[[ THE DATA, beginning ]]

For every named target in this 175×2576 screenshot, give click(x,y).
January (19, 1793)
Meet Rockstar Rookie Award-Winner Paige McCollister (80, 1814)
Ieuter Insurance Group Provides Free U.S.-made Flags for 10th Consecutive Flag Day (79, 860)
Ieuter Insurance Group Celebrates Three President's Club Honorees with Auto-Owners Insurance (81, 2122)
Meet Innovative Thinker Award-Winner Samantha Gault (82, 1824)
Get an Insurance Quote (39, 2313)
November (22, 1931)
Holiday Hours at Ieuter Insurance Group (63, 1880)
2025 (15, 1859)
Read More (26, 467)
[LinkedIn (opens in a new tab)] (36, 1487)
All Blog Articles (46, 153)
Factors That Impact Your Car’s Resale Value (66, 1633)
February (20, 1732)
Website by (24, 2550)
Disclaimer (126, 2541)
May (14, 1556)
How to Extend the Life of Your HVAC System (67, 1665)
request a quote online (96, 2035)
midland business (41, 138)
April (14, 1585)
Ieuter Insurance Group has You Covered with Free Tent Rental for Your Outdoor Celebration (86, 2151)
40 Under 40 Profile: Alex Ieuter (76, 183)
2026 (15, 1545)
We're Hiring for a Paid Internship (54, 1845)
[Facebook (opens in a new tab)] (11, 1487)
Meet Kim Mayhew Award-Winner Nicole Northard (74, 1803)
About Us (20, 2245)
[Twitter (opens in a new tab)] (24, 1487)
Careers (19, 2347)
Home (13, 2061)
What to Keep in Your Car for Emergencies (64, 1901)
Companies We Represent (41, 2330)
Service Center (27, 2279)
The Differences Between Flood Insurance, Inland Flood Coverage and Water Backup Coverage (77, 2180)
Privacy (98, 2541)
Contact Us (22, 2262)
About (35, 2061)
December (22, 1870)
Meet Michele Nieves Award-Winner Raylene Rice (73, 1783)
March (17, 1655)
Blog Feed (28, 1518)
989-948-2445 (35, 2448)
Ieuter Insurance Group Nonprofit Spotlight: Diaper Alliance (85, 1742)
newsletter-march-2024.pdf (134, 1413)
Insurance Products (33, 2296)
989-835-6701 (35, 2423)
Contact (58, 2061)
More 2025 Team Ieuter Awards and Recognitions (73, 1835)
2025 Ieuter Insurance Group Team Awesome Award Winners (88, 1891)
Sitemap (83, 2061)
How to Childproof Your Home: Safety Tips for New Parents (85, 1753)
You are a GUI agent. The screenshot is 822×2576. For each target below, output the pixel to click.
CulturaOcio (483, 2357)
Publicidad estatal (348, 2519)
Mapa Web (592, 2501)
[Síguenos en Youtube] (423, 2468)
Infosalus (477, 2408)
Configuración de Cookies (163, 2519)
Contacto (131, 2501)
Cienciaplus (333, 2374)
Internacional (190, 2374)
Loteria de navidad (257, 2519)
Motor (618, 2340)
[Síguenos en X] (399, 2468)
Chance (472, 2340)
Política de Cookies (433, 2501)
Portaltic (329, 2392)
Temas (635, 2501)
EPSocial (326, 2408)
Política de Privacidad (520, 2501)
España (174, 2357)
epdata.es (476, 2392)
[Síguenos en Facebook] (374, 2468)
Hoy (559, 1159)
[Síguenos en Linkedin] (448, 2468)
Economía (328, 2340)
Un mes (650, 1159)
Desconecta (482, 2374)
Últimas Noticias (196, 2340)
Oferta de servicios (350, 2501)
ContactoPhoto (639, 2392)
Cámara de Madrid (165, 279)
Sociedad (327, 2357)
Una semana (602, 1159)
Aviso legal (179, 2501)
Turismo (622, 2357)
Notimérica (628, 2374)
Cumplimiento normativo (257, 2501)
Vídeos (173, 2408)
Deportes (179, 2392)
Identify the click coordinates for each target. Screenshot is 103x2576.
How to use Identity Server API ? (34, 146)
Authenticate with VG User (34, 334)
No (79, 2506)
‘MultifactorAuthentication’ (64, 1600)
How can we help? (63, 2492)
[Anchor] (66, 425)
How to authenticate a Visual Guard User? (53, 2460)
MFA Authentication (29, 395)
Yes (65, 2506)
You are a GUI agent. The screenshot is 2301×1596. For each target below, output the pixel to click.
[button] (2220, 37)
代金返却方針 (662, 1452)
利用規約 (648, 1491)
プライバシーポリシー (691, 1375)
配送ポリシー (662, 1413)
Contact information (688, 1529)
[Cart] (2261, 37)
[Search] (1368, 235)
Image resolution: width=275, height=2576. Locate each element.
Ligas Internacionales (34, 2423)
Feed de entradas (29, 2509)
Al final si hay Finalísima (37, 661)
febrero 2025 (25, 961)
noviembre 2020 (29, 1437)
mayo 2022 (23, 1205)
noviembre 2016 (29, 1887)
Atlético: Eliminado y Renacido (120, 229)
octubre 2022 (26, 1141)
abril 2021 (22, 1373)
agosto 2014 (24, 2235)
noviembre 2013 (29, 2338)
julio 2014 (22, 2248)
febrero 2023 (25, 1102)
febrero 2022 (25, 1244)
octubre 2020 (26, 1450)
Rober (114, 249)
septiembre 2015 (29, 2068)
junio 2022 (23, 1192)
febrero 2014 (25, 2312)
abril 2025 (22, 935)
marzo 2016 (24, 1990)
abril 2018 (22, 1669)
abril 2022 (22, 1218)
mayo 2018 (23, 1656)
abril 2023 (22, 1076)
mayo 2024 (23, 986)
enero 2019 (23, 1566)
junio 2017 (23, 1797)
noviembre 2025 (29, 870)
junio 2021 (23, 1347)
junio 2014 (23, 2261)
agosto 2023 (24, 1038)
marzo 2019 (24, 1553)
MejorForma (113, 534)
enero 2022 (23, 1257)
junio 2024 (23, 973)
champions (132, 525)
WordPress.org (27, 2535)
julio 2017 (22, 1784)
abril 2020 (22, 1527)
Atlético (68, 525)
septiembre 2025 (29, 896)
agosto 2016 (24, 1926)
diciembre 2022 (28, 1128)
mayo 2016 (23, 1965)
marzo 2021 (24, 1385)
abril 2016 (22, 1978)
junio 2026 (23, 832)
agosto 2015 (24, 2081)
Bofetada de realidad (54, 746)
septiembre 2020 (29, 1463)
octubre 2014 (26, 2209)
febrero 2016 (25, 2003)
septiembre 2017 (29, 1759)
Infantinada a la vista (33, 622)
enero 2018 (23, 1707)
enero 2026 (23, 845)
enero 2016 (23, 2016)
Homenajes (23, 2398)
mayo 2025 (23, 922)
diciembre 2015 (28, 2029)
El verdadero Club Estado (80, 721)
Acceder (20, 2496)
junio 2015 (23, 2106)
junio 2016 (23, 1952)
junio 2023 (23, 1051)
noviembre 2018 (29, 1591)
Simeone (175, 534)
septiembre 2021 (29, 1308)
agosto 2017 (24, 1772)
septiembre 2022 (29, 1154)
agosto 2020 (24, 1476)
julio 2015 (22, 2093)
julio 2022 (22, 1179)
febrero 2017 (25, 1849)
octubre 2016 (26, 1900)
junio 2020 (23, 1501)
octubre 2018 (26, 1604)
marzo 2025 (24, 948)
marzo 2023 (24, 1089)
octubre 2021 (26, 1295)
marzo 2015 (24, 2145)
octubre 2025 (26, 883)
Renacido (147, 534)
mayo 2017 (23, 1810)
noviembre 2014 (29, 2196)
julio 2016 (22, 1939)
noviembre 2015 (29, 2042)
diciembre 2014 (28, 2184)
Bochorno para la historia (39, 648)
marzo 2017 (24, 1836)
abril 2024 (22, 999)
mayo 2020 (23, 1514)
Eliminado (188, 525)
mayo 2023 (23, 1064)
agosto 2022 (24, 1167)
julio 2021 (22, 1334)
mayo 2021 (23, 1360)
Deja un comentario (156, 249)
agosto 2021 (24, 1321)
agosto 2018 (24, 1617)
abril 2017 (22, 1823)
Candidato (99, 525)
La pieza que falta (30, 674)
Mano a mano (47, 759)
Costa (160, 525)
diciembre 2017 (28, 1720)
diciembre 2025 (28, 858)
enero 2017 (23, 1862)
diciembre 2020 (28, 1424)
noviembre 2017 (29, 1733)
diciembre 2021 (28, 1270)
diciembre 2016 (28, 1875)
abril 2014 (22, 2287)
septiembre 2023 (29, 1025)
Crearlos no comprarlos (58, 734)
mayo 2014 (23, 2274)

[[ THE DATA, end ]]

#### ABOUT THIS EXERCISE:
Repeat exactly the lines of the listing above, from the one with "noviembre 2015 (29, 2042)" down to the one with "enero 2017 (23, 1862)"; both of those lines belong in the range.

#### THE COMPLETED TASK:
noviembre 2015 (29, 2042)
diciembre 2014 (28, 2184)
Bochorno para la historia (39, 648)
marzo 2017 (24, 1836)
abril 2024 (22, 999)
mayo 2020 (23, 1514)
Eliminado (188, 525)
mayo 2023 (23, 1064)
agosto 2022 (24, 1167)
julio 2021 (22, 1334)
mayo 2021 (23, 1360)
Deja un comentario (156, 249)
agosto 2021 (24, 1321)
agosto 2018 (24, 1617)
abril 2017 (22, 1823)
Candidato (99, 525)
La pieza que falta (30, 674)
Mano a mano (47, 759)
Costa (160, 525)
diciembre 2017 (28, 1720)
diciembre 2025 (28, 858)
enero 2017 (23, 1862)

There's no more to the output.